Here's the genuinely reassuring part: since humans can't reliably detect a deepfake, the fix is to design a process where detection is never required.
Almost none of it costs money.

1. Mandate second-channel verification for money and access.
Any request to move funds, change payment or bank details, or reset credentials — arriving by call, video, email, or chat — must be confirmed through a different, pre-agreed channel before anything happens.
The CFO "called"?
You hang up and call back on their known internal number.
The rule is absolute and applies to everyone, including the founder, no matter how urgent.
A real executive will respect it.
A fake one cannot survive it.

2. Use a verbal challenge or safe word.
This is the move that actually saved Ferrari: the targeted executive asked the "CEO" a personal question only the real person could answer.
The attacker couldn't, and the call ended.
Agree in advance on a challenge question or passphrase for high-stakes requests.
It is the cheapest, most effective control you can deploy this week.

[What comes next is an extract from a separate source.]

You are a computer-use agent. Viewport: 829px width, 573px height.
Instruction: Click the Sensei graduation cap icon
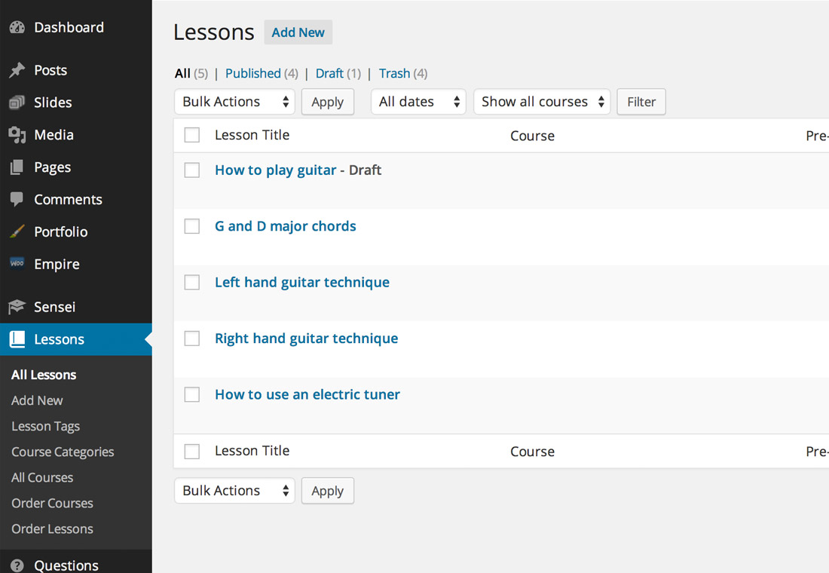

3. Treat urgency + secrecy as the alarm itself.
Train everyone that the combination of "do it now" and "tell no one" is not a sign of importance — it is the signature of the attack.
That pairing should increase scrutiny, not suppress it.

4. Harden the payment workflow.
Require dual authorization above a threshold.
Mandate out-of-band confirmation for any new payee or changed bank account — the most common payload of these scams is a quietly altered set of account details. Set limits that force a human pause for large or unusual transfers.

5. Build a no-blame verification culture.
This is the one that decides everything.
An employee who slows a payment to verify — even when the request turns out to be genuine, even when it's the boss asking — did exactly the right thing and must be thanked, never made to feel foolish.
The instant people fear embarrassment for double-checking, you have handed the attacker their victory.

6. Train and drill for voice and video, not just email.
Run consented simulations.
Rehearse the call-back.
Find out where your real escalation path breaks before an attacker does.

The insurance market has already read the trend.
Carriers increasingly treat deepfake-driven wire fraud as a named category with its own sub-limits, and many now require call-back or voice-authentication protocols on large transfers as a condition of coverage — the same way multi-factor authentication became mandatory after the ransomware wave.
Expect this to become a universal baseline, not an option.

Your next 30 days

You don't need a budget or a new platform to start. You need decisions:

  • Write a one-page rule: no funds move, and no credentials change, on the basis of a call, video, or message alone — verification on a separate known channel, always.
  • Agree a challenge phrase for your leadership team.
  • Add an out-of-band confirmation step for any new or changed payee.
  • Tell every employee, in plain words, that verifying a request — including one from the founder — will always be praised, never punished.
  • Run one practice drill.

That's a meaningful defense built in a week, for the cost of a meeting.

How we think about it at BuonaLabs

Security isn't a product you buy and bolt on; it's a set of habits and workflows designed into how your business actually runs.
When we build internal tools, approval flows, and finance processes for clients, verification steps for anything sensitive are part of the architecture — not a sticky note someone ignores under pressure.
The goal is a system where doing the safe thing is the path of least resistance, so a stressed employee on a Friday afternoon doesn't have to be a security expert to be protected.

The uncomfortable truth of 2026 is that your CEO's face and voice are now public, cloneable, and no longer proof of anything.

That should sharpen your attention — but it should not frighten you into paralysis, because the fix is squarely within reach and mostly free.

The companies that get hit are the ones still trusting a familiar face on a screen. The companies that don't are the ones who decided, in advance, that trust is verified, not assumed.

Seeing is no longer believing. Build like you know it.